Jane Seymour on finding new love in her mid-60s: no Tinder
LOS ANGELES >> Jane Seymour was in her mid-60s when her husband of 20 years decided it was over. The actress was floored.
“I had a long marriage and never thought it was going to end,” the 68-yearold said recently while promoting the second season of Netflix’s “The Kominsky Method,” co-starring Michael Douglas and Alan Arkin. “I’m going, ‘I what? I date? What? Are you crazy? How does this work?’ And then my kids would say, ‘Mom, there’s this thing called Tinder.’ And I’m like, ‘No, that’s not going to happen.’ ”
But similar to her character in “The Kominsky Method” who runs into an old flame, fate intervened, and Seymour stumbled upon new romance. She has been with boyfriend and British film director David Green since 2014, about a year after her divorce from filmmaker James Keach, who directed “Dr. Quinn, Medicine Woman,” Seymour’s iconic role.
“Accidentally I ran into somebody I knew 38 years earlier who had been in a long marriage and his marriage ended,” she said. “It wasn’t his choice and my marriage ended. It wasn’t my choice. And we randomly met accidentally 38 years later and realized we were free, and we’ve been together ever since. So I do not have to date.”
Her experience drew Seymour to “The Kominsky Method,” in which she plays Madelyn, who reconnects with Arkin’s character (Norman) at a funeral following the deaths of their spouses.

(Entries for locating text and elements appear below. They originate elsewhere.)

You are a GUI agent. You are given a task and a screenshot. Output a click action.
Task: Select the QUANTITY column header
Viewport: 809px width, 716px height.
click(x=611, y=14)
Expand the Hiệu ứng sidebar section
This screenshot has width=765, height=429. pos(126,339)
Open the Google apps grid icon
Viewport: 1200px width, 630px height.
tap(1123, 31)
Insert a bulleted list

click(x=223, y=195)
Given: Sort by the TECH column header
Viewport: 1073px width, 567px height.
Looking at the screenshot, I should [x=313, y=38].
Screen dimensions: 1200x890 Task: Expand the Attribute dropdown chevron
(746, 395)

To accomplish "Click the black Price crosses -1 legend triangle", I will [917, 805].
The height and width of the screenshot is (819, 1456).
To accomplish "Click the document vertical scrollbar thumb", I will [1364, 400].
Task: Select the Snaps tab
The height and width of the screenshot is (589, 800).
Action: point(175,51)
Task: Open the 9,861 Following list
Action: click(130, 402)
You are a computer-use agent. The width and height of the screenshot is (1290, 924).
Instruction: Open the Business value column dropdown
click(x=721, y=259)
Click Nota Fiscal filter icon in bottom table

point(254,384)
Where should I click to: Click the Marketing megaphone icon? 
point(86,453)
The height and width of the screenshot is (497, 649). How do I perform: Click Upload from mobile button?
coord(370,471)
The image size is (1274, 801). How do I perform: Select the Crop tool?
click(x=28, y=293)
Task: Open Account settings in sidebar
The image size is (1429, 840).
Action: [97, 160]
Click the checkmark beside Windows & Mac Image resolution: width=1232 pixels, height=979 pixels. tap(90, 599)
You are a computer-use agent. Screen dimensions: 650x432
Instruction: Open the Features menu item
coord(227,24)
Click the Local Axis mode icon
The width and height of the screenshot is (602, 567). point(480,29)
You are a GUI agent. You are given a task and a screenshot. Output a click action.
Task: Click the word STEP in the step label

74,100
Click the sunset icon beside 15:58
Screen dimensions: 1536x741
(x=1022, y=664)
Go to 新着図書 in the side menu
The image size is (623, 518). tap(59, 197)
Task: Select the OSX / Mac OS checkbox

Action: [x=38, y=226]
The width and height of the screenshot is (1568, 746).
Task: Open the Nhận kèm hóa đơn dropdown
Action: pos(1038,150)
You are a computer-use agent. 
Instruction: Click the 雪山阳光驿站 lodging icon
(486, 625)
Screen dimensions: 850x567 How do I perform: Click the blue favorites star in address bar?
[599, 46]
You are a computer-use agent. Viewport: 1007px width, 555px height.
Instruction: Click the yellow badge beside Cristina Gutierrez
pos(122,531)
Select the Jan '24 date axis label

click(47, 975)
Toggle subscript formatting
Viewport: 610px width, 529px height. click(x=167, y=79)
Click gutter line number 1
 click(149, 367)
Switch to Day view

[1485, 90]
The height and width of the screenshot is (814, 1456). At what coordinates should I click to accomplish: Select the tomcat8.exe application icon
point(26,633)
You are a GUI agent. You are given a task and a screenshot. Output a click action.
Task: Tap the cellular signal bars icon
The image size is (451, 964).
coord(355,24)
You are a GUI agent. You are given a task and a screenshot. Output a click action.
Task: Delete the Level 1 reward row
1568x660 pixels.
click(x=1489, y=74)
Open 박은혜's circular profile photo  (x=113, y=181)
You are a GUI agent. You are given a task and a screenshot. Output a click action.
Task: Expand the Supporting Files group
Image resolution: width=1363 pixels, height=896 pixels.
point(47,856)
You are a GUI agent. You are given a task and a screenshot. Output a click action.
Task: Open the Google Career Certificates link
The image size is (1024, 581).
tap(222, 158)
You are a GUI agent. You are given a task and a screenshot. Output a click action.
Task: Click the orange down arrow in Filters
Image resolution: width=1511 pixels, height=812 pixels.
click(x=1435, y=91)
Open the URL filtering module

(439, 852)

“I do get this whole thing of having a relationship with someone that’s a contemporary, you know?” Seymour said. “We’re both dealing with older children, exes and our future ... how long will we live? How can we stay healthy? How can we tick off our bucket list? Do we still want to work or do we feel like we’ve only just started, which is the case with me and David.”
The Emmy- and Golden Globe-winning actress has four children and two stepchildren from her four marriages.
On top of acting and a busy family life, Seymour designs furniture and jewelry. Seymour recently had a one-woman art show in Washington, she writes books, runs a nonprofit and produces movies.
“I do what I do because I love it,” she said. “I don’t think of it ever as a job ... It’s called living. So I don’t see retiring. You don’t retire from life.”
In fact, Seymour said her own children have a tough time keeping up with her.